A constitutional law expert, he often appeared on television stations to explain issues of public interest, which at the time mostly revolved around the drafting of the country’s 2014 constitution.
At the University of Tunis, where Saied taught on and off since the early 1990s, students described him as a man of principle who welcomed disagreement.
As Tunisia grappled with a worsening security situation that threatened to derail its transition in 2013, it was not unusual for Saied to cancel lectures to listen to what students had to say.
The professor-turned-president also refused to vote in any of the parliamentary elections that have taken place since the 2011 revolution, arguing the closed-list electoral system disproportionately favoured certain parties.
Threat to political elite
Saied’s vision for politics is as transformative as it is threatening to Tunisia’s political elite.
The president elect has promised to decentralise government and the process through which representatives are elected to the popular assembly.
He espouses a system in which Tunisians would first elect small local councils who will then choose regional representatives.

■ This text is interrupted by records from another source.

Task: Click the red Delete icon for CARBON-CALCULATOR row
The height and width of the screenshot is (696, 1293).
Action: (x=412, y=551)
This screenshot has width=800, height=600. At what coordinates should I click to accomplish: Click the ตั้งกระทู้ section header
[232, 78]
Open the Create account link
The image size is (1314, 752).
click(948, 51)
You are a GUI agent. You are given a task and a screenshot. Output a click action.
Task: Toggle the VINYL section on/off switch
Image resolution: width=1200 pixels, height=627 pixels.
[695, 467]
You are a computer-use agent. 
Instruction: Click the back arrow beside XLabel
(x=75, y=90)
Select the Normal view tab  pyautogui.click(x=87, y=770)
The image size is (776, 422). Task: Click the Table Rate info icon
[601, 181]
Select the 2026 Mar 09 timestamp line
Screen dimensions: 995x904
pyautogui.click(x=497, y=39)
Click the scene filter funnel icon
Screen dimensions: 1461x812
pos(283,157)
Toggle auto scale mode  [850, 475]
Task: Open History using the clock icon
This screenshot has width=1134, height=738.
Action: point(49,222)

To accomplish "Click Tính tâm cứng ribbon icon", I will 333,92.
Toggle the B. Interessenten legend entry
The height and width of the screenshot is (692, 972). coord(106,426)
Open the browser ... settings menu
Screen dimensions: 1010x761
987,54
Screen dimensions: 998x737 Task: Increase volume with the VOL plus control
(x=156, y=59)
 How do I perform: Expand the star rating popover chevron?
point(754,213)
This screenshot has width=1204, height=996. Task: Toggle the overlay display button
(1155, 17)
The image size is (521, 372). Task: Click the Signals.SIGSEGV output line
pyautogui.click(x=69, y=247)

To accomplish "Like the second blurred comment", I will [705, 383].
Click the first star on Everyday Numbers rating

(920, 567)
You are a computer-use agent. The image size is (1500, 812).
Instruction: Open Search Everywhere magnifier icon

It will be up to these representatives to determine national leaders.
Under this system, parliamentarians’ mandate can be terminated if they fail to address their constituents’ needs in a vague process that the jurist himself has yet to explain.
As his proposed process of decentralisation would also essentially require the assembly to vote for its own dissolution, it remains unclear how Saied would execute such an ambitious plan.
‘Not interested in power’
With Saied’s platforms seemingly diverging from presidential responsibilities, which are largely limited to foreign affairs and national defence, critics have accused him of stoking populism.
Opponents also say his utopist projects will not hold up once he is sworn in and finds himself confronted with a parliament that will, in all likelihood, shoot down his proposals.
But analysts have said Saied is more principled than populist, with the latter description more fitting for his former opponent Karoui.
Karoui formed his Qalb Tounes party only a few months before the election and has made extensive use of his Nessma TV channel to promote his philanthropic initiatives in the run up to the election.
In contrast, Saied’s views have remained the same since he entered the public sphere, Mohamed Dhia Hammami, a Tunisian political analyst, told Al Jazeera earlier this month.
“He just doesn’t seem interested in power and isn’t giving any promises. He has all these ideas about reshaping the architecture of the state to increase the power of local government, which he’s been advocating for since 2011,” Hammami said.
“He’s one of a few who can offer radical change that isn’t just about bringing a few adjustments to the current system.”